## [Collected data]
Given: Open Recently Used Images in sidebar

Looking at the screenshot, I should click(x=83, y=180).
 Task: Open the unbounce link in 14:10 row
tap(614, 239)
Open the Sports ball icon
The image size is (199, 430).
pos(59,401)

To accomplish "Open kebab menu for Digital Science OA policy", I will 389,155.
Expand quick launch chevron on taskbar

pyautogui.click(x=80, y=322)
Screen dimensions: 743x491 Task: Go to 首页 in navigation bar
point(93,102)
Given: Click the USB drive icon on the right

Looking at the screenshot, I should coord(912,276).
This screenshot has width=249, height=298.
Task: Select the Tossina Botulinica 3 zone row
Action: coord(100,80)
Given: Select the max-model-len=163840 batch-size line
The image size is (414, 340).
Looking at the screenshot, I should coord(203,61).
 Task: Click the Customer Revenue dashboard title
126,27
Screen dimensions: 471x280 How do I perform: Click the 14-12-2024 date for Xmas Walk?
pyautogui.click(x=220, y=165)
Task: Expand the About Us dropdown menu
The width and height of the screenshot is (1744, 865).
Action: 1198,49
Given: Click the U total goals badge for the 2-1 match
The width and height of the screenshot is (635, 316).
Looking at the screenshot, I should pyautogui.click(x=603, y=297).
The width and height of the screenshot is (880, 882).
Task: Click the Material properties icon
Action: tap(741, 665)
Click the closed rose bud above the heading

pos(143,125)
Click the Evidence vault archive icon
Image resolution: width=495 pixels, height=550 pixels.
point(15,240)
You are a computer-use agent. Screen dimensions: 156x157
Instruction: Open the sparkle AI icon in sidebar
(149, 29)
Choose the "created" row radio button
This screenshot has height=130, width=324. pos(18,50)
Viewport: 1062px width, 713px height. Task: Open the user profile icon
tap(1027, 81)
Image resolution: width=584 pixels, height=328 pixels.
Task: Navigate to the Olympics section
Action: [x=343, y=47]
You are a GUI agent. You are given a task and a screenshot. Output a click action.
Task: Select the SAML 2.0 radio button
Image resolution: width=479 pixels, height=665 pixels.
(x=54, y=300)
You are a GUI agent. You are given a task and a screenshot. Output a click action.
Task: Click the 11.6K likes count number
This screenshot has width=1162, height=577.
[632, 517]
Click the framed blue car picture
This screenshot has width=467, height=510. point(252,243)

## [What the exercise asks]
Each entry above must be repeated word for word.

## [Response below]
Given: Open Recently Used Images in sidebar

Looking at the screenshot, I should click(x=83, y=180).
 Task: Open the unbounce link in 14:10 row
tap(614, 239)
Open the Sports ball icon
The image size is (199, 430).
pos(59,401)

To accomplish "Open kebab menu for Digital Science OA policy", I will 389,155.
Expand quick launch chevron on taskbar

pyautogui.click(x=80, y=322)
Screen dimensions: 743x491 Task: Go to 首页 in navigation bar
point(93,102)
Given: Click the USB drive icon on the right

Looking at the screenshot, I should coord(912,276).
This screenshot has width=249, height=298.
Task: Select the Tossina Botulinica 3 zone row
Action: coord(100,80)
Given: Select the max-model-len=163840 batch-size line
The image size is (414, 340).
Looking at the screenshot, I should coord(203,61).
 Task: Click the Customer Revenue dashboard title
126,27
Screen dimensions: 471x280 How do I perform: Click the 14-12-2024 date for Xmas Walk?
pyautogui.click(x=220, y=165)
Task: Expand the About Us dropdown menu
The width and height of the screenshot is (1744, 865).
Action: 1198,49
Given: Click the U total goals badge for the 2-1 match
The width and height of the screenshot is (635, 316).
Looking at the screenshot, I should pyautogui.click(x=603, y=297).
The width and height of the screenshot is (880, 882).
Task: Click the Material properties icon
Action: tap(741, 665)
Click the closed rose bud above the heading

pos(143,125)
Click the Evidence vault archive icon
Image resolution: width=495 pixels, height=550 pixels.
point(15,240)
You are a computer-use agent. Screen dimensions: 156x157
Instruction: Open the sparkle AI icon in sidebar
(149, 29)
Choose the "created" row radio button
This screenshot has height=130, width=324. pos(18,50)
Viewport: 1062px width, 713px height. Task: Open the user profile icon
tap(1027, 81)
Image resolution: width=584 pixels, height=328 pixels.
Task: Navigate to the Olympics section
Action: [x=343, y=47]
You are a GUI agent. You are given a task and a screenshot. Output a click action.
Task: Select the SAML 2.0 radio button
Image resolution: width=479 pixels, height=665 pixels.
(x=54, y=300)
You are a GUI agent. You are given a task and a screenshot. Output a click action.
Task: Click the 11.6K likes count number
This screenshot has width=1162, height=577.
[632, 517]
Click the framed blue car picture
This screenshot has width=467, height=510. point(252,243)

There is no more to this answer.